Miguel loves C and that's perfectly fine - it's a great language, easy to read
and write, powerful, but does suffer from some of the same _fundamental_
problems as C++... Both languages are tightly bound to today's base machine
architecture - they are called "systems programming languages" for this very
reason.

I find it odd that we have this continual debate about older (and widely used)
systems programming languages (the ones that are _actually_ used and form the
basis of modern computing....), but neglect the arguably more interesting -
and obvious - problem: the lack of a viable, consumer class, non-Von Neumann
machine architecture. What would it mean for the advent and design of new high
level programming languages that are safe, performant, productive, portable,
and that directly map to this new machine model?

The future will always be built on the past, but this doesn't mean we have to
keep re-inventing the same problems to solve... Here's to a future of new
machine models and the languages used to program them efficiently,
effectively, safely, _and_ easily.

------
vinkelhake
This blogpost is so silly.

Agg is more like a meta library for constructing drawing APIs. Using it
directly is quite painful. It even comes with Agg2D which is a simplified API.

Another easy to use C++ drawing API is Qt's QPainter.

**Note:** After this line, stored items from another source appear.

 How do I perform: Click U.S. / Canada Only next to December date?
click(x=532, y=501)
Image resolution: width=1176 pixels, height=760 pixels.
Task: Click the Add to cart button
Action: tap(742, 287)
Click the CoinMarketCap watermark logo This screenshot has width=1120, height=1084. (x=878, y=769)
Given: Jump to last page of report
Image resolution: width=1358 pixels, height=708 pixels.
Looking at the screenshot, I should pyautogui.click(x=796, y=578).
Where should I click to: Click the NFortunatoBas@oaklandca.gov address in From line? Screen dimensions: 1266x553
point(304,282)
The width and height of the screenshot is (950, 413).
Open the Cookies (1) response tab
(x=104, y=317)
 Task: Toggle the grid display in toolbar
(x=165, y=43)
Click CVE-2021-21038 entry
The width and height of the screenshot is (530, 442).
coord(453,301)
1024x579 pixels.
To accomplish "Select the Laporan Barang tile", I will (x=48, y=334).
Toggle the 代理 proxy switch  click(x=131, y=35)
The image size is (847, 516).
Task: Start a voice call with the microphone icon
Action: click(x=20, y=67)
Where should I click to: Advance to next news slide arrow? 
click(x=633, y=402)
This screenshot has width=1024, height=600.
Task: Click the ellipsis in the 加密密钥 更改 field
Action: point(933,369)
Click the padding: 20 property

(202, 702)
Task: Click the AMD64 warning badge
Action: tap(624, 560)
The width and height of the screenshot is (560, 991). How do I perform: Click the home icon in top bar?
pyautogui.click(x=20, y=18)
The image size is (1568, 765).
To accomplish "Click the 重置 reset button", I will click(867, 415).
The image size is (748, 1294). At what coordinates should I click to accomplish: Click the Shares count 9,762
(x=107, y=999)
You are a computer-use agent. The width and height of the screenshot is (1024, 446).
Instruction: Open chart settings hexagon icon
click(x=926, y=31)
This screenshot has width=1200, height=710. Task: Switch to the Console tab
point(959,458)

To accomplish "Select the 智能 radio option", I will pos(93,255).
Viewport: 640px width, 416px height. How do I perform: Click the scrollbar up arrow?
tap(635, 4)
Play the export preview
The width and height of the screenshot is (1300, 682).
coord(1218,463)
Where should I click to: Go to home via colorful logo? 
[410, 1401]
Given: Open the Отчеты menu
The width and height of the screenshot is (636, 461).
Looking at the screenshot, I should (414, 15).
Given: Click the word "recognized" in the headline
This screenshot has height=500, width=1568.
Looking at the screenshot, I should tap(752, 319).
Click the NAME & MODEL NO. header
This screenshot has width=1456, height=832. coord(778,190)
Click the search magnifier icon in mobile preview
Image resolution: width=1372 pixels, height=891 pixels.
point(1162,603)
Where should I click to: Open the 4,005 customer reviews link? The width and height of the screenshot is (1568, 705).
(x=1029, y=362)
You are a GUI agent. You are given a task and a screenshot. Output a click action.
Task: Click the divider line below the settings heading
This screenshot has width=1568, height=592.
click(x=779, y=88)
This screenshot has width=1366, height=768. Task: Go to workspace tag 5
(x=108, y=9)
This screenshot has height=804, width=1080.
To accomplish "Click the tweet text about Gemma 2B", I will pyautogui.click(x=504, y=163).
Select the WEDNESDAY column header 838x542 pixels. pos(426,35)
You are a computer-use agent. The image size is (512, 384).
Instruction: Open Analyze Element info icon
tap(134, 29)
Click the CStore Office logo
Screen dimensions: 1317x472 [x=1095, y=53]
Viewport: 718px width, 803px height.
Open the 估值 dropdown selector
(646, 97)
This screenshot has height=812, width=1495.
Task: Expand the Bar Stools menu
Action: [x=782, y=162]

It all comes down to how you design the API. C++ doesn't force you to come up
with Agg if you really want something like QPainter. I expect the
C++-translation of Cairo to be equally simple. We're talking about translating
cairo_foo(ctx, params); to ctx.foo(params); and adding automatic memory
management.

API design is hard. If you have it in you to design a good C API, you could
probably do the same in C++.

------
randallu
What is this? Python? Why "standardize" Cairo? I can already use Cairo if I
want to.

I'd rather they provided some standard template interfaces to all of the
common 2D graphics algorithms (simple line clipping, tessellation, polygon
clipping, bezier subdivision, etc) and not couple it to a classical scanline
rasterizer CPU graphics library. But I don't think that even this belongs in
the language standard.

There are a bunch of other opensource libraries they'd need to "standardize"
if they want to draw text...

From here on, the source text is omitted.